Gefrorene Finger, brennender Sand: Das ATLAS MOUNTAIN RACE 2026

Frozen Fingers, Burning Sand: The ATLAS MOUNTAIN RACE 2026

06/05/2026

This experience report by Christian Ott tells the story of the Atlas Mountain Race 2026 — one of the toughest off‑road bikepacking races in the world. 1,400 kilometers through remote regions of Morocco, under extreme weather conditions and with long nights on the bike, where reliable bicycle lighting such as the dynamo‑powered SUPERNOVA M99 DY PRO makes a decisive difference.



In the Middle of the Night

It’s just before three in the morning. I’m sitting in a bar somewhere in the High Atlas, inexplicably still open. Outside it’s freezing cold, everything is wet, and around me sit twenty cyclists from all over the world, all thinking the same thing: please don’t make us go back out there. A few young men are making tea for us and have lit a fire. Red embers, Moroccan tea, and the feeling that the world outside is a pretty hostile place right now. You’re not allowed to get used to it — because otherwise, you’ll never leave.

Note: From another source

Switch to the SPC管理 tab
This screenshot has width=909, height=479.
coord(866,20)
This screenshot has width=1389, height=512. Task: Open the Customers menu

It’s the first night of the Atlas Mountain Race 2026, and it’s brutal. Rain since the start, fog, temperatures below zero. On the first pass, the descent was worse than the climb. Potholes hidden in the mist, seen only at the very last moment, and a bone-chilling cold that no amount of layers could stop. And this is just the beginning.




What is the Atlas Mountain Race?

The Atlas Mountain Race is a self‑supported bikepacking race across Morocco. Roughly 1,400 kilometers and around 25,000 meters of elevation gain, starting in Beni Mellal at the foot of the High Atlas, following unpaved colonial‑era tracks, through the gorges of the Anti‑Atlas, past hidden palm oases, and all the way to the historic coastal town of Essaouira. No teams, no support vehicles, no outside assistance. Just you, your bike, and the route on your GPS. Three checkpoints, each with a cutoff. Miss one, and you’re out.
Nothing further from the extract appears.